■ ASSIGNMENT:
Could you copy exactly the lines from the one containing "Task: Click the Sobe drink title" through the last line of the records below, leaving out any pictures?

■ LISTED RECORDS:
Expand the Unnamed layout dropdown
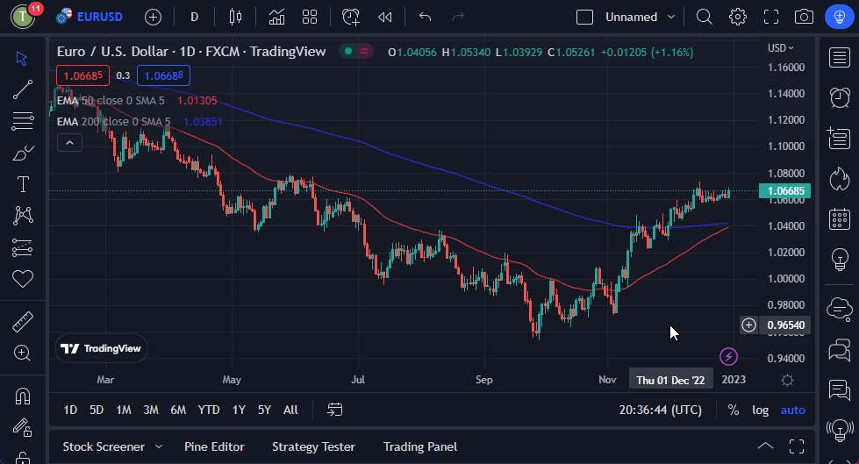The height and width of the screenshot is (464, 859). pyautogui.click(x=671, y=17)
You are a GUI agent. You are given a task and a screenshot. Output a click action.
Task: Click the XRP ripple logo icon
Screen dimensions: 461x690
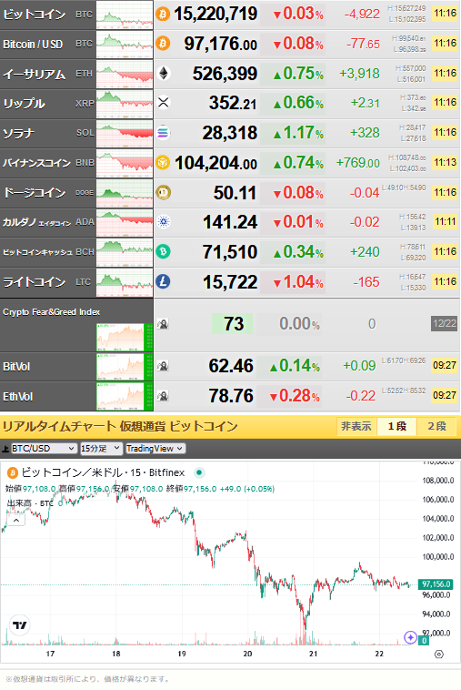(163, 103)
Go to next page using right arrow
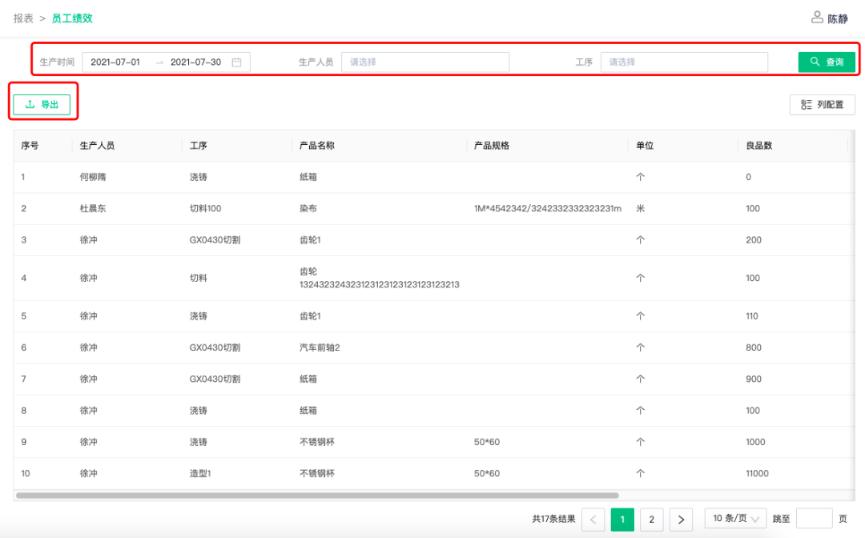865x538 pixels. coord(681,520)
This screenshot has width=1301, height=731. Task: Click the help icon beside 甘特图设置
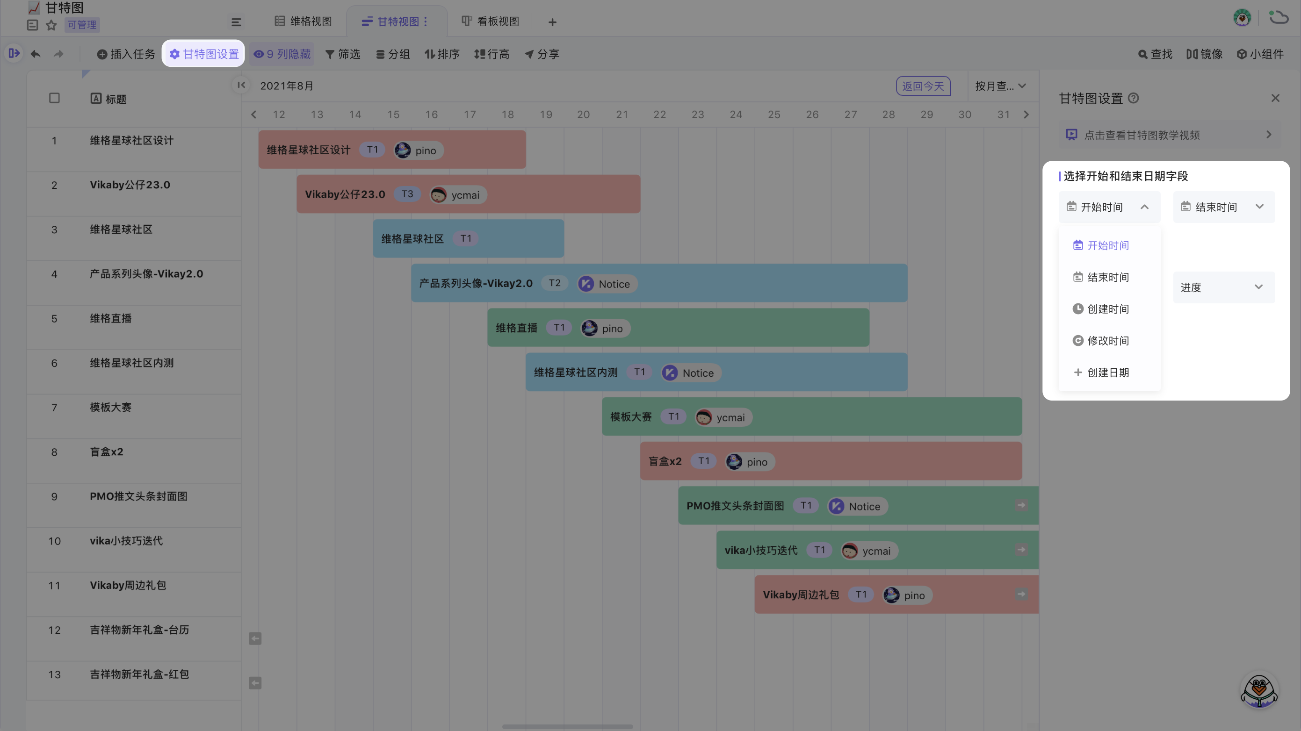coord(1133,98)
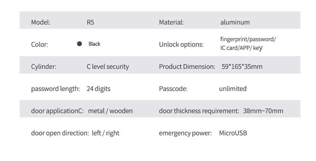This screenshot has width=316, height=161.
Task: Click the "Model:" label
Action: click(41, 22)
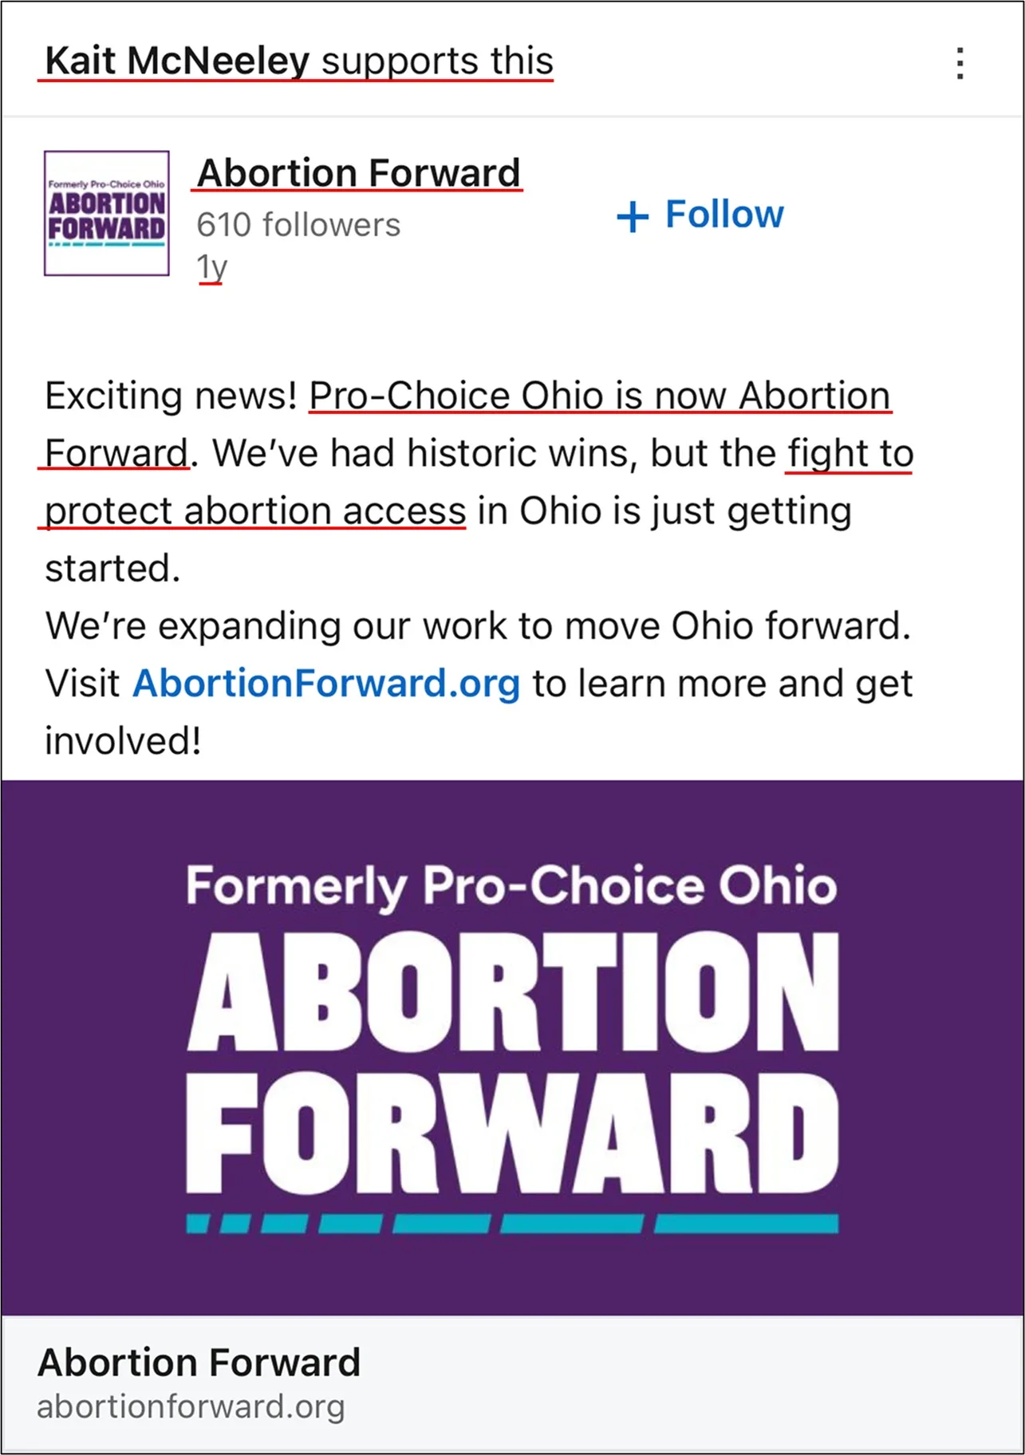Click "Formerly Pro-Choice Ohio" text in purple banner
The width and height of the screenshot is (1025, 1455).
click(x=511, y=885)
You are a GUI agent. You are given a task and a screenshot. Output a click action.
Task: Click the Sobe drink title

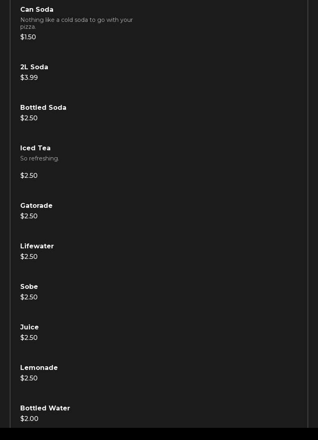coord(29,287)
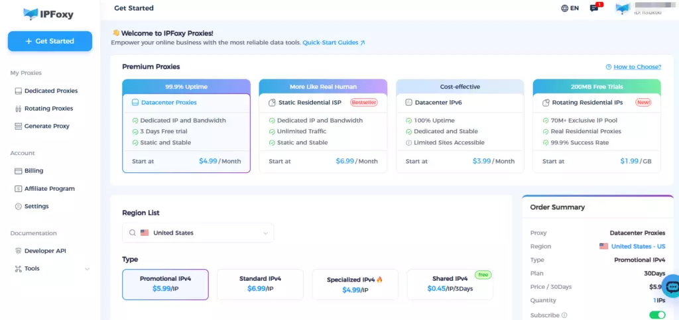This screenshot has width=679, height=320.
Task: Open the EN language selector
Action: (574, 9)
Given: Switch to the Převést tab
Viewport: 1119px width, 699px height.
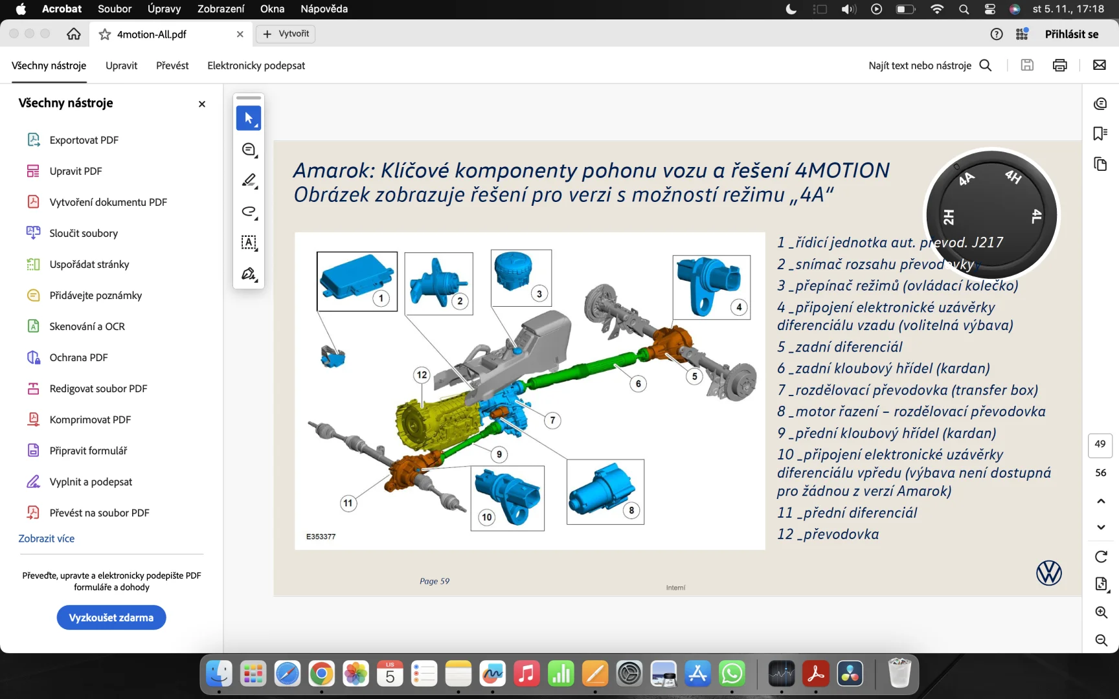Looking at the screenshot, I should pos(172,65).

■ YOUR RESPONSE:
Task: Click the Sobe drink title

coord(29,287)
This screenshot has width=679, height=320.
Task: Open the EN language selector
Action: (574, 9)
Given: Switch to the Převést tab
Viewport: 1119px width, 699px height.
Looking at the screenshot, I should pos(172,65).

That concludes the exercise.